Потом моя карьера врача-рентгенолога сделала поворот, я ушел из 11-й больницы работать в краевую больницу на должность главного рентгенолога края. А еще через полтора года в карьере произошла вообще загогулина, как любил говаривать Ельцин – я стал заместителем заведующего отделом здравоохранения крайисполкома. И однажды, уже в этой должности, приехал в родную больницу № 11. Открывая кабинет начмеда, надеялся увидеть в нем Раису Дмитриевну, но неожиданно застаю там Людмилу Васильевну Штуку. Она уже заняла эту должность, это кресло и кабинет. И просидела в нем больше 20 лет. Но если кто-то понял, что она просто сидела и ничего не делала, это не так. Она все эти годы "пахала", как говорится, за себя и за того парня. Самое большое в крае объединение, включающее стационар и несколько поликлиник, женские консультации, лечебную работу в котором надо было организовать в труднейшее время, в "лихие 90-е", когда денег не хватало ни на что, да еще и главные врачи меняются, как перчатки, и все это легло на плечи совсем еще молодой женщины.
Держать на такой должности человека за красивые глаза столько лет никто не будет. И хотя глаза у Людмилы Васильевны симпатичные, и фигурка у неё до сих пор стройная, модельная, но пережить за все годы работы минимум четырех главных врачей, это признание квалификации Штуки в качестве начмеда. Она за эти годы зарекомендовала себя как не только грамотный, но и принципиальный руководитель, и эти качества её помогли даже в сложные 90-е годы умело контролировать лечебный процесс в многопрофильной больнице, вздохнуть свободнее в тучные 2000-е годы, и пока в больницу не пришли «варяги» из другого города, отбиваться от нападок всевозможных комиссий. Не зря её несколько раз выбирали депутатом в городскую Думу, где она также получила уважением своей принципиальностью в решение актуальных вопросов городской жизни.

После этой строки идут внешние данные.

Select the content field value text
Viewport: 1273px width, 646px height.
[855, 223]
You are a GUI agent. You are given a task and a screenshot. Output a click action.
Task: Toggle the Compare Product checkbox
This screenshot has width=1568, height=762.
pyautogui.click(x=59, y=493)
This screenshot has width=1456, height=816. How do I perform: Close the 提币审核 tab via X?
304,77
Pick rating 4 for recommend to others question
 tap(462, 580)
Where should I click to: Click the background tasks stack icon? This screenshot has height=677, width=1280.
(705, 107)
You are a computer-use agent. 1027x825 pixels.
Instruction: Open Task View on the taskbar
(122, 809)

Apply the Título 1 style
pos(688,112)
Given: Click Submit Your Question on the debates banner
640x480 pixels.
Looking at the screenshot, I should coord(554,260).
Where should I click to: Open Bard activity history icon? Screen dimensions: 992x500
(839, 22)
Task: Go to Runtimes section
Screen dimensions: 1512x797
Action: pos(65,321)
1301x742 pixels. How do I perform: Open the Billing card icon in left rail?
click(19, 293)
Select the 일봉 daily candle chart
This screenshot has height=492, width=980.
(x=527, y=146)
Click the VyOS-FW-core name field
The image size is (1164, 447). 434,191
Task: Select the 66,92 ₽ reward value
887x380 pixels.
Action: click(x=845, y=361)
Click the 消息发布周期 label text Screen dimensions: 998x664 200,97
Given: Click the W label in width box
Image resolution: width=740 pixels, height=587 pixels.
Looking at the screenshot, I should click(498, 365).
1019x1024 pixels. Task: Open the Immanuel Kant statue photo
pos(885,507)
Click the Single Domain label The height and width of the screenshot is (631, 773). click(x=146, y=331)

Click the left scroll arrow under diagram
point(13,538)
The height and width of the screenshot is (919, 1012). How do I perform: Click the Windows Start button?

Я не знаю всех заслуг Людмилы Васильевны перед больницей. Разве что знаю об открытии в больнице эндоскопического отделения, которое возглавил муж Людмилы Васильевны Александр, и лапароскопического отделения во главе с Иваном Довгим. Но чьих там заслуг больше – главного врача или начмеда, надо посмотреть. Ведь все же главная работа начмеда рутинная. Это организация тех же консилиумов с приглашением специалистов из других больниц и медицинского института, научно-практических конференций, проверка десятков историй болезни перед выпиской пациентов из больницы, направление историй на патологоанатомическое вскрытие и много-много еще чего. Если главный врач преимущество работает вне стен стационара, то начмед постоянно на месте. И сколько раз ему приходится отвечать на всевозможные телефонные звонки, не поддается учету.
Сейчас Людмила Васильевна с мужем Александром живет в Краснодаре, но почти каждый год появляется на дальневосточной земле, в родном Хабаровске, где окончила школу Люда Шевчук, и медицинский институт, и где прошла её трудовая деятельность. Встречаясь с коллегами по работе в больнице или городской Думе, она получает слова благодарности за свой труд и сетования, что жизнь в Хабаровске становится все дороже, что покидают работу квалифицированные кадры, а им на смену приходят молодые и неопытные. От этого страдает качество оказания медицинской помощи в стационаре городской больницы № 11, которой столько лет своей жизни отдала Людмила Васильевна. Это удручает и её, и старшее поколение большого коллектива больницы. И меня в том числе.